| Dataset excerpt |

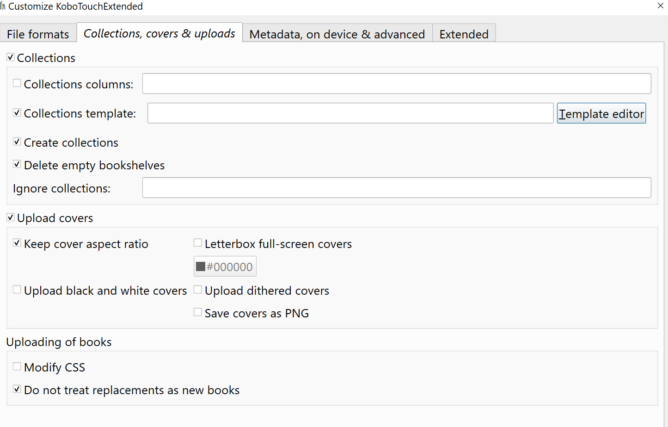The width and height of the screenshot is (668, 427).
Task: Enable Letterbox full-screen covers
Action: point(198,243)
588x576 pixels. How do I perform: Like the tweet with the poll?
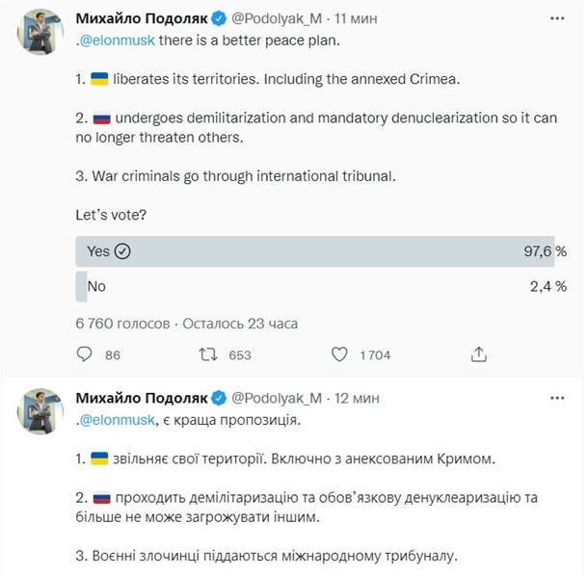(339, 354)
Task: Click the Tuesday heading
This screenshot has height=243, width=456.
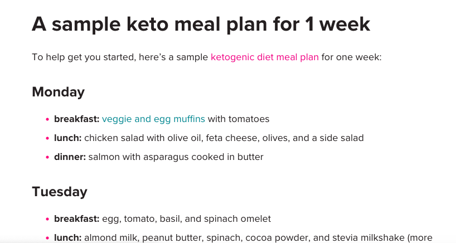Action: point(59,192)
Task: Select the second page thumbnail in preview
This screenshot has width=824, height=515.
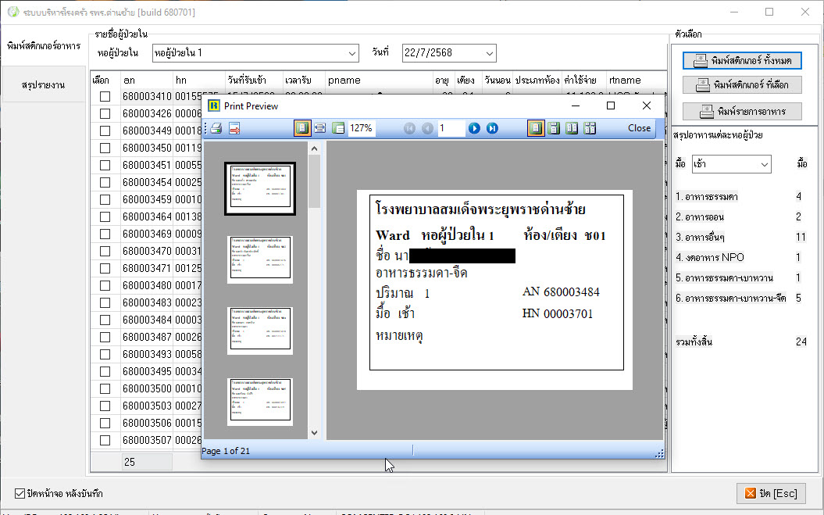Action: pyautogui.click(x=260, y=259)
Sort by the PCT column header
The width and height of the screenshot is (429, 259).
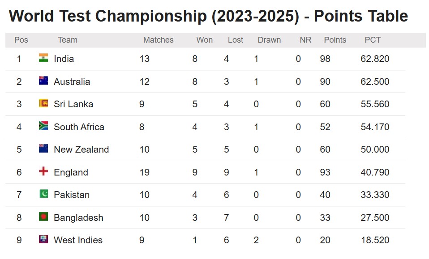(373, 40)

| Your objective |
Turn the records above into a numbered list, skipping any blank lines. Omit the pictures from your answer.

| Output |
1. The width and height of the screenshot is (668, 427).
2. Task: Enable Letterbox full-screen covers
3. Action: point(198,243)
4. 588x576 pixels. How do I perform: Like the tweet with the poll?
5. (339, 354)
6. Task: Click the Tuesday heading
7. This screenshot has height=243, width=456.
8. Action: point(59,192)
9. Task: Select the second page thumbnail in preview
10. This screenshot has width=824, height=515.
11. Action: pyautogui.click(x=260, y=259)
12. Sort by the PCT column header
13. The width and height of the screenshot is (429, 259).
14. (373, 40)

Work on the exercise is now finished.